* [Text section]:
— Start —

It is often said that a fish rots from the head down, suggesting that organizations and companies begin to falter when leadership fails. Conversely, the opposite holds true: strengthening leadership through coaching can profoundly benefit the entire organization.
By addressing and overcoming leadership challenges through targeted coaching, leaders can significantly enhance their effectiveness. This, in turn, leads to increased productivity, higher employee satisfaction, and an improved work environment. As leadership improves, the organization becomes more cohesive, with everyone working collaboratively towards common goals, ultimately driving success and growth.
The CFO of a prominent industry corporation sought my assistance in Zurich, citing a recent decline in his assertiveness.

— End —

* [Parts of the exercise]:
a – In one to three sentences, explain why the leadership coaching passage says that strengthening leadership through coaching benefits the entire organization.
b – Continue the leadership coaching passage from its final sentence, about the CFO in Zurich.
The items that come next are separate from the leadership coaching passage.

* [Word and element pointing entries]:
— Start —

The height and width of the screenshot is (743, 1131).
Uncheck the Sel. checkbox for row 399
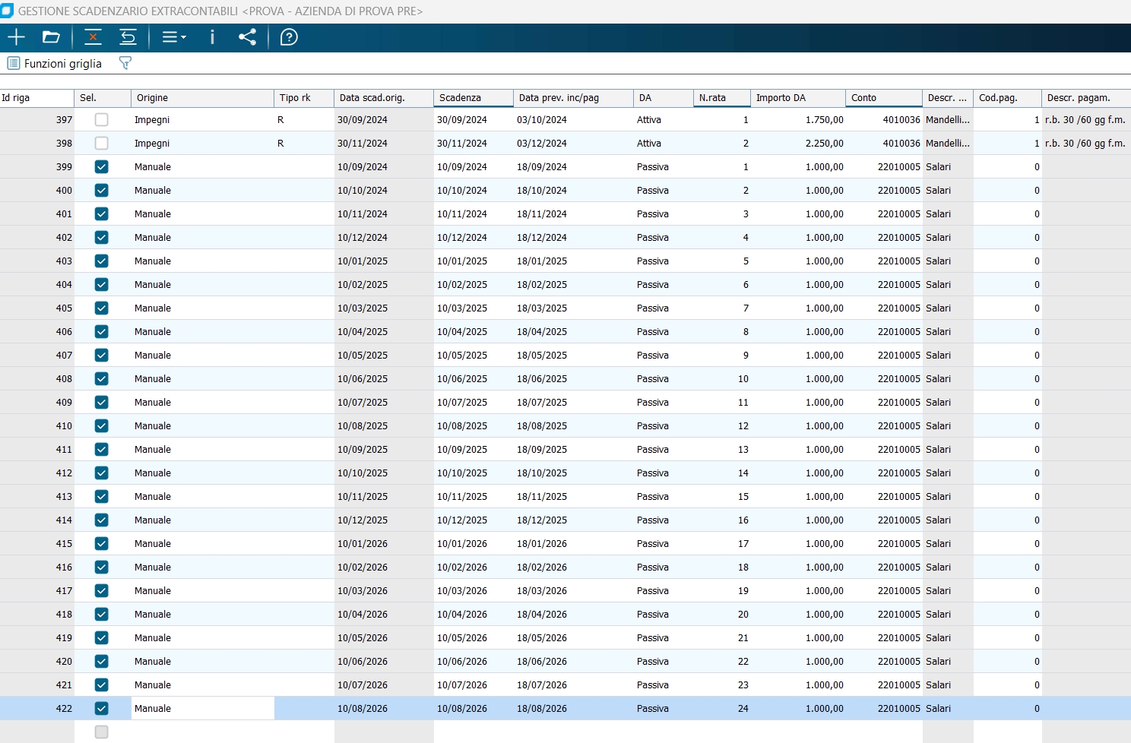[101, 167]
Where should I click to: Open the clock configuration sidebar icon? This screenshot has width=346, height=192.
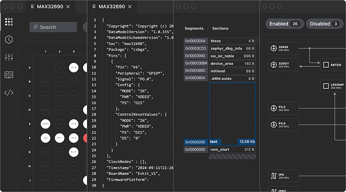[9, 39]
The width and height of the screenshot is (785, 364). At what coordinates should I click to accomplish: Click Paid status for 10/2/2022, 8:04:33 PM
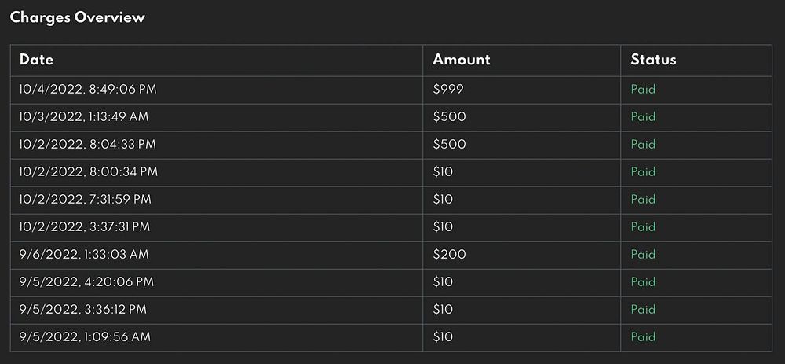[643, 145]
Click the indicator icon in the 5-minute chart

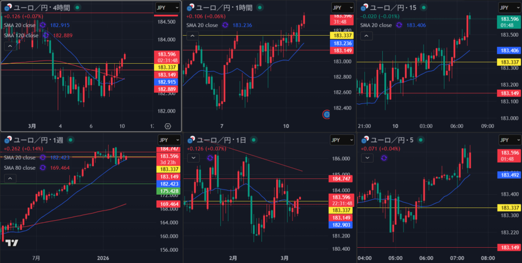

— End —

* [Results]:
a – Coaching helps leaders address and overcome their challenges, which makes them significantly more effective. Better leadership then raises productivity, increases employee satisfaction, and improves the work environment. It also makes the organization more cohesive, with everyone working together toward common goals, which drives success and growth.

b –
Facing imminent restructurings and necessary cost-saving measures, he needed to assert himself firmly and persuade various stakeholders to accept painful cuts. During this transitional phase, he became the target of numerous friendly and less friendly attempts at influence. In the past, he had perceived himself as conflict-ready and resilient under pressure, but lately, he struggled with motivation and felt he was becoming too lenient. The CEO had even mentioned this to him in a private conversation. Uncertain what was happening to him, he wondered if it was a sign he needed to change jobs or if he was sliding into a life crisis. Regardless, he was determined to get back on track.
We scheduled three extended coaching sessions to delve into his concerns. It quickly became apparent that his issues were multifaceted. They stemmed in part from his kind yet excessively harmony-seeking personality. As his mother’s favorite son, he had quickly surpassed his father and overshadowed his less talented siblings, enjoying a position of unrivaled affection in his family. Compounding this, his long-harmonious marriage was now in severe crisis. His wife could no longer cope with his emotional distance, masked by a charming facade, and demanded more emotional engagement in their relationship. Additionally, he faced an escalating sense of chronic loneliness, having lost several important friends to estrangement over the years.
These factors culminated in a sort of paralysis, a reluctance to engage and expose himself—qualities that were crucial during the company’s transitional phase.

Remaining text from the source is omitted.